Stridor: Wheeze-like sound heard when a person breathes. Usually it is due to a blockage of airflow in the windpipe (trachea) or in the back of the throat.
Wheezing: High-pitched sounds produced by narrowed airways. They are most often heard when a person breathes out (exhales). Wheezing and other abnormal sounds can sometimes be heard without a stethoscope.

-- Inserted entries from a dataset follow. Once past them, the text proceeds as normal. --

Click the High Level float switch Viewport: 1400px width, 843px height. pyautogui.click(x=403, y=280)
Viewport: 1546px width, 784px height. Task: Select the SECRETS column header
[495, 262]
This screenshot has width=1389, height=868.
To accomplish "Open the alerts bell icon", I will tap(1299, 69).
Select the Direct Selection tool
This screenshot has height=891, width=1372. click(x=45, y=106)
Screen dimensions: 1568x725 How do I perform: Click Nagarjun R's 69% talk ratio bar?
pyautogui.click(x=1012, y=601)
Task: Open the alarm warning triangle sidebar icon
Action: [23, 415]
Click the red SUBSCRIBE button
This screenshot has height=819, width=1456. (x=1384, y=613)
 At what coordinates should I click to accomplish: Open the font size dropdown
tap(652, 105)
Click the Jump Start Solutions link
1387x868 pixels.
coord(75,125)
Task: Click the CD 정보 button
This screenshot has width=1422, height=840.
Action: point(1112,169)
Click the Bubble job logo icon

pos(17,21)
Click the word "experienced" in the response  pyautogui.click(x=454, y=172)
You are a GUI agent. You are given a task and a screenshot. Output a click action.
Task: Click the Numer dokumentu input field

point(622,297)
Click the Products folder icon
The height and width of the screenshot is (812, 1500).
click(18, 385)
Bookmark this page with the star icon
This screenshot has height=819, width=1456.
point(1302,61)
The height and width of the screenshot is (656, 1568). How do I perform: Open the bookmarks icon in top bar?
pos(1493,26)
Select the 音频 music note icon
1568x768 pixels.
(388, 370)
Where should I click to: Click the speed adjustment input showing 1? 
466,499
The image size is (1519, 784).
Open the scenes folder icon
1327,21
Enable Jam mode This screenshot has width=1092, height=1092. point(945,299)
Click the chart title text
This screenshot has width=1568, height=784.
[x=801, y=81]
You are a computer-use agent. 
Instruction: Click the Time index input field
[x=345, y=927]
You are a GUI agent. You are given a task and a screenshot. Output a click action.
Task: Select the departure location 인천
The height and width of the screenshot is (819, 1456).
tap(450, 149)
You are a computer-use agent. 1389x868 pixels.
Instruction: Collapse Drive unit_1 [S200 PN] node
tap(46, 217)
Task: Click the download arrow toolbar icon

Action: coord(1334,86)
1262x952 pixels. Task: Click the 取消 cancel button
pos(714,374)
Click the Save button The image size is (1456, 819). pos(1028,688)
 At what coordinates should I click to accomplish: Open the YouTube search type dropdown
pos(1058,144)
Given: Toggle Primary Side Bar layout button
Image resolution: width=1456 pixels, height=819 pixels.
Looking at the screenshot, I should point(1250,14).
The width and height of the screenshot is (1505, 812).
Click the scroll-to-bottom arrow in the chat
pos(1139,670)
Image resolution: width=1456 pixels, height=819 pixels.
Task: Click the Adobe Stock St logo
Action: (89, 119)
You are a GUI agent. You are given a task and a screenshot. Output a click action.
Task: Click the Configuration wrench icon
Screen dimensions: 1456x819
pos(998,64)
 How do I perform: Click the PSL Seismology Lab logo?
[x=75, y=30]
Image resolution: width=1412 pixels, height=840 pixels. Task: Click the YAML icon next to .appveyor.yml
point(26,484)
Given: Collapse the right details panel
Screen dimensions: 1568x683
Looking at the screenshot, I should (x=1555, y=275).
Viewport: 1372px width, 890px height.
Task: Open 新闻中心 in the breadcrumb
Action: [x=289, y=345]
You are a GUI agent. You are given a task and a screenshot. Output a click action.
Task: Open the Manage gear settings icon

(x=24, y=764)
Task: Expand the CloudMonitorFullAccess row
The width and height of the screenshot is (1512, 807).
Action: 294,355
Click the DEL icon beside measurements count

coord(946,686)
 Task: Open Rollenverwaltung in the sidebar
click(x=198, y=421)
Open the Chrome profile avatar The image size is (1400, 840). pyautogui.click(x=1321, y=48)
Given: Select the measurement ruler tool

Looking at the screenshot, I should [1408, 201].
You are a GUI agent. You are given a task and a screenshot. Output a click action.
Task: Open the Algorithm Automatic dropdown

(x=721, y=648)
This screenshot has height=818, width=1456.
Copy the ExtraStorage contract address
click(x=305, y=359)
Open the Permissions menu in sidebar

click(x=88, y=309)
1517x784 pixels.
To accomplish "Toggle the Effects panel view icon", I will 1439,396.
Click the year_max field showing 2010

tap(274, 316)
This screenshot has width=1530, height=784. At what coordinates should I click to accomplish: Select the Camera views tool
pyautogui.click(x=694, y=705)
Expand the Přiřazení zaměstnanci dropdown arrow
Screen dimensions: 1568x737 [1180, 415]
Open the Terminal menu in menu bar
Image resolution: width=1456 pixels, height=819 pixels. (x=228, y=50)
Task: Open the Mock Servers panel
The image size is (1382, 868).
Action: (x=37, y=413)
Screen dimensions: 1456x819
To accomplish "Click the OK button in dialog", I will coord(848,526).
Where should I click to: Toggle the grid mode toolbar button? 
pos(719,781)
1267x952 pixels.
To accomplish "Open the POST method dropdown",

Other tests of auscultation
Pectoriloquy, egophony and bronchophony are tests of auscultation that utilize the phenomenon of vocal resonance. Clinicians can utilize these tests during a physical exam to screen for pathological lung disease. For example, in whispered pectoriloquy, the person being examined whispers a two syllable number as the clinician listens over the lung fields. The whisper is not normally heard over the lungs, but if heard may be indicative of pulmonary consolidation in that area. This is because sound travels differently through denser (fluid or solid) media than the air that should normally be predominant in lung tissue. In egophony, the person being examined continually speaks the English long-sound "E" (/i/). The lungs are usually air filled, but if there is an abnormal solid component due to infection, fluid, or tumor, the higher frequencies of the "E" sound will be diminished. This changes the sound produced, from a long "E" sound to a long "A" sound (/eɪ/).
History
In 1957, Robertson and Coope proposed the two main categories of adventitious (added) lung sounds. Those categories were "Continuous" and "Interrupted" (or non-continuous). In 1976, the International Lung Sound Association simplified the sub-categories as follows:
Continuous
Wheezes (>400 Hz)
Rhonchi (<200 Hz)
Discontinuous
Fine crackles
Coarse crackles
Several sources will also refer to "medium" crackles, as a crackling sound that seems to fall between the coarse and fine crackles. Crackles are defined as discrete sounds that last less than 250 ms, while the continuous sounds (rhonchi and wheezes) last approximately 250 ms. Rhonchi are usually caused by a stricture or blockage in the upper airway. These are different from stridor.